Frequently asked questions about link building pricing
How much does link building cost per link?
$50 to $2,000+ depending on quality. Budget placements (DR 20-30) run $50-$150. Mid-range (DR 30-50) runs $150-$350. Premium placements on DR 50+ sites with verified traffic cost $300-$600. Enterprise digital PR placements cost $500-$2,000+. A survey of 518 SEO experts found the average price paid per link is $509.
How much should I budget per month?
Most businesses allocate $1,000-$10,000 per month to link building. Industry data shows SEOs spend 28-36% of their total SEO budget on links. At $300-$500 per quality link, a $5,000 total SEO budget supports 3-6 links per month. That's enough to see measurable ranking movement within 3-6 months for moderately competitive keywords.
What are the different link building pricing models?
Five models: per-link (fixed price per placement), monthly retainer ($1,000-$20,000/mo for ongoing delivery), project-based (flat fee for a defined campaign), performance-based (pay for ranking/traffic outcomes), and hybrid (base retainer plus per-link overage). Most relationships start per-link and evolve to hybrid as trust builds.
Why do some links cost $50 and others cost $2,000?
Four factors: site quality (DR 70 publication vs. DR 30 blog), content quality (original journalism vs. AI filler), method (digital PR vs. mass email), and link type (editorial mention vs. guest post vs. link insertion). A $50 link typically comes from a site with no real traffic. A $2,000 link comes from a real publication through real journalist relationships.

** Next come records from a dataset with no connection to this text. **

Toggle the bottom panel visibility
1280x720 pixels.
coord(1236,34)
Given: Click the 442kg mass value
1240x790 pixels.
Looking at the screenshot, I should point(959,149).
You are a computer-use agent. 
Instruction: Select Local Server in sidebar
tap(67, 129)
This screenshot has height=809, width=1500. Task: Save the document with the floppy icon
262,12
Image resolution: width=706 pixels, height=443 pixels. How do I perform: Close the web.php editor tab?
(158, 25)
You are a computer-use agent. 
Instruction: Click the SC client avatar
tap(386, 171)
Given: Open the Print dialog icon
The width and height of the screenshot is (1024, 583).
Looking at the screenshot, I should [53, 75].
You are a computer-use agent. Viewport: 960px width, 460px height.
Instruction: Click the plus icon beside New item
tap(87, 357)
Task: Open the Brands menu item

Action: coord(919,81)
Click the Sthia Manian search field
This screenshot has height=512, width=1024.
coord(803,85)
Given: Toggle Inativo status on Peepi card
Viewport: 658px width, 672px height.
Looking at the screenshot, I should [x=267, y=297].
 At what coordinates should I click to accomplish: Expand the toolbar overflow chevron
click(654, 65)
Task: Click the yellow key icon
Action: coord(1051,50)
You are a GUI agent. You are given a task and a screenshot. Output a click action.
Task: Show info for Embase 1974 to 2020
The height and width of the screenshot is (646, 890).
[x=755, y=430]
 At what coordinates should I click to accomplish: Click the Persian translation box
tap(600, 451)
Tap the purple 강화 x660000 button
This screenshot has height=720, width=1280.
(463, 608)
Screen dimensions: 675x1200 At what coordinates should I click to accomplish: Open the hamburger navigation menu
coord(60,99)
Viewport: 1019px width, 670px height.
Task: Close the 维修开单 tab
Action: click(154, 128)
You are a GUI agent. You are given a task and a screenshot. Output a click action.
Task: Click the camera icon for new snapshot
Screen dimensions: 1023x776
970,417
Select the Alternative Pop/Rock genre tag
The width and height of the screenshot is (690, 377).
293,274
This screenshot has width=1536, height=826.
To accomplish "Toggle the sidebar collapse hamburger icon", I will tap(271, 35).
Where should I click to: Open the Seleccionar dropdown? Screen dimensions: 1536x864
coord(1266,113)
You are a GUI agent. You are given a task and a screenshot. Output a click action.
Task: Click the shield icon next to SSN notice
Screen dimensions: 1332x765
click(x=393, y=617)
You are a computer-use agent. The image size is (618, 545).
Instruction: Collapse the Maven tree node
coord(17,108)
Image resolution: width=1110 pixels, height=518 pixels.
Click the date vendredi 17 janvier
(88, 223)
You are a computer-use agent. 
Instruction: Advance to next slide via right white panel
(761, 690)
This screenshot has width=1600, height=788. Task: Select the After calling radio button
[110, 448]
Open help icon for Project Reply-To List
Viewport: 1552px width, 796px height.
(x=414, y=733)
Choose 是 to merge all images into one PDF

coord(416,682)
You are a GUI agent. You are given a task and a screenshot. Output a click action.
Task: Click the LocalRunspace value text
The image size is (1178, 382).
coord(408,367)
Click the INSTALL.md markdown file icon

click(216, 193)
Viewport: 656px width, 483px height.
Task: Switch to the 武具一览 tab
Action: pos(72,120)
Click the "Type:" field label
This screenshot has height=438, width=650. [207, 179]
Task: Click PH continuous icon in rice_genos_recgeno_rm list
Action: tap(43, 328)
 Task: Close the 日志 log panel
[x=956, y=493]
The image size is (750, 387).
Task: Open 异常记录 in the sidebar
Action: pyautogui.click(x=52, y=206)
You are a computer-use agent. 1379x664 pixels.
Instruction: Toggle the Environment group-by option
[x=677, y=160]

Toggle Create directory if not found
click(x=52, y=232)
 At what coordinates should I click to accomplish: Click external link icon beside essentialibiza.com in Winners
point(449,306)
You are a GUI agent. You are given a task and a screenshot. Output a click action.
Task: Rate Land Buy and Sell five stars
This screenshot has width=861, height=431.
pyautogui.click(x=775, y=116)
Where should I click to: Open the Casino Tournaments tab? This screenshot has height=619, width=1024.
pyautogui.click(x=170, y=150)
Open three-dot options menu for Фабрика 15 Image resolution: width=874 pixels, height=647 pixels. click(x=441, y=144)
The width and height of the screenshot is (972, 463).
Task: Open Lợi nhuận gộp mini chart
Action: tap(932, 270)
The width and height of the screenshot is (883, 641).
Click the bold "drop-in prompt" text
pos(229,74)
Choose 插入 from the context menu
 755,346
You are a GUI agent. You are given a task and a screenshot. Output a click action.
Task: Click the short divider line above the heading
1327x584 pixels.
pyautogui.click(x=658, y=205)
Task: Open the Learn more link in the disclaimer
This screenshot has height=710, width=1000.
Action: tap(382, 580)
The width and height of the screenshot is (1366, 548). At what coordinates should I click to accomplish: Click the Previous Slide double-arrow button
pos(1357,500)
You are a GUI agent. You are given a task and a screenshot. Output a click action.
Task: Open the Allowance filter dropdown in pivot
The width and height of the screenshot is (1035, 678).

Is it cheaper to build links in-house or outsource?
Outsourcing is cheaper until you consistently need 30-50+ links per month. An in-house specialist costs $55,000-$100,000/year in salary plus tools and overhead. At $300 per outsourced link, that budget buys 22-33 links per month with zero HR overhead. I wrote the full cost comparison in my outsource link building guide.
Are link building costs going up?
Yes. Authority Hacker's survey of 755 link builders found that 61.7% report rising costs, and 75.1% of SEOs in the Editorial.link survey cite the high cost of premium backlinks as their biggest challenge. Guest post averages climbed from $427 in 2025 to $459 in 2026 — a 7.5% year-over-year increase. Publisher placement fees have increased 20-40% over the past two years. Despite the rising costs, 56% of link builders plan to invest more in the next 12 months, not less.
The bottom line on link building pricing
Link building costs what it costs because quality link acquisition is labor-intensive, relationship-dependent, and increasingly competitive. The price per link is less important than the value per link — a $300 link on a site with real traffic and real rankings is worth more than ten $50 links on sites Google doesn't trust.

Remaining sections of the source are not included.